__What you will do__:
Would you copy each line of the data below that has "Expand"?

__Available records__:
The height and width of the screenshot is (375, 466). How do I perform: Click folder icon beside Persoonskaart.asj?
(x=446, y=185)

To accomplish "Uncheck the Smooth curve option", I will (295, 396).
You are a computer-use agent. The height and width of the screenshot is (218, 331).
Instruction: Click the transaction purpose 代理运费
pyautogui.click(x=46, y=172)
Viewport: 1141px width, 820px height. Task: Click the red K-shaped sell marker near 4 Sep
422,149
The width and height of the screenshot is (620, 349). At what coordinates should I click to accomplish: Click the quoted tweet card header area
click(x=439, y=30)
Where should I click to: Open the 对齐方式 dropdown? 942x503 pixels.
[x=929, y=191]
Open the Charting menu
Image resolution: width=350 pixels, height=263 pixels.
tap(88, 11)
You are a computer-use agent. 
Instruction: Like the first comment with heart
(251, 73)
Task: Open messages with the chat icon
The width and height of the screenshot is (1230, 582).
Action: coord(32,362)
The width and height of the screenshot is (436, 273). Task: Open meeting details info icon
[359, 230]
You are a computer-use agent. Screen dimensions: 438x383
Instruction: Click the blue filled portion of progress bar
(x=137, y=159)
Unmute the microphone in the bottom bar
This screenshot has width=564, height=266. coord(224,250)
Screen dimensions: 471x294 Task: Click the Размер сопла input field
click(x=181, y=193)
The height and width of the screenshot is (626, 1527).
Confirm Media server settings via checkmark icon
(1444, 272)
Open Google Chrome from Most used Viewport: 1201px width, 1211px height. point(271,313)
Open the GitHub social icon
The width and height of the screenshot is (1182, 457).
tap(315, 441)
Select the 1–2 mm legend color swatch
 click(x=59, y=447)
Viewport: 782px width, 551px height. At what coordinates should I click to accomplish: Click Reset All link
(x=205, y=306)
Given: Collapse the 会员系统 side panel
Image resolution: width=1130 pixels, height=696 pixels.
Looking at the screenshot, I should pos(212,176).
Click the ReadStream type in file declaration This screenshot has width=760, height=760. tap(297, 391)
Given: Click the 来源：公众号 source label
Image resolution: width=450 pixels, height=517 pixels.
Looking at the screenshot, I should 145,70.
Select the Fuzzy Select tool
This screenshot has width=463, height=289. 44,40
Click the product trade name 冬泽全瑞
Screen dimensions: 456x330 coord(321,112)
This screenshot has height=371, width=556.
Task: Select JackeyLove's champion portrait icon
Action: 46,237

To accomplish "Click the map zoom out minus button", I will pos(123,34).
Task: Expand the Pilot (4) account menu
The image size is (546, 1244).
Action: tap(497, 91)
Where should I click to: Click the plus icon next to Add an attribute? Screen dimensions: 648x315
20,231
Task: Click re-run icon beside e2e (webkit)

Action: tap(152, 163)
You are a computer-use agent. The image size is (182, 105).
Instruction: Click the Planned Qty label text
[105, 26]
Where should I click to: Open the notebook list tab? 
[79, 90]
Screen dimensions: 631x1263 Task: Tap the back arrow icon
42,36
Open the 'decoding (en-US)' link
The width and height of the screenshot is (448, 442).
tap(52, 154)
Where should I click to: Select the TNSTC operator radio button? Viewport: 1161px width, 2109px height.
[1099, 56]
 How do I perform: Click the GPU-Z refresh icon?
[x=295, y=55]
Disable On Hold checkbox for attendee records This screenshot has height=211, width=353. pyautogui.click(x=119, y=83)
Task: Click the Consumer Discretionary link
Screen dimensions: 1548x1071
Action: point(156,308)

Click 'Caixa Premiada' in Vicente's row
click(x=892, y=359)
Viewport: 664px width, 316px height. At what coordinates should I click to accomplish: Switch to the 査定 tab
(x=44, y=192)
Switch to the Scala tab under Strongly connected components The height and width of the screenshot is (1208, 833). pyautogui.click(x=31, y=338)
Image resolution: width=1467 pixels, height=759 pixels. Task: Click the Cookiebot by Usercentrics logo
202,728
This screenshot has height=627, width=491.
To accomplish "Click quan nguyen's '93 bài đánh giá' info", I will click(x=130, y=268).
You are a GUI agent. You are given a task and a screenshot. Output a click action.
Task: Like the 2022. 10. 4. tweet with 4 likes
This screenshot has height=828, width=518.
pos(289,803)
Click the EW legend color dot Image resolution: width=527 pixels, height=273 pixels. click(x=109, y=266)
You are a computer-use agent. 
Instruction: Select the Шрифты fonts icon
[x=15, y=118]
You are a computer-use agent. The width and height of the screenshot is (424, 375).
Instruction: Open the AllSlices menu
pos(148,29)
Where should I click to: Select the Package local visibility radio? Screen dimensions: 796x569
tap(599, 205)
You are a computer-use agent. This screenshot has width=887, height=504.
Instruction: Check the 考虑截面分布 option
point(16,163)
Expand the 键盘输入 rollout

__Task response__:
Task: Expand the Pilot (4) account menu
Expand the 键盘输入 rollout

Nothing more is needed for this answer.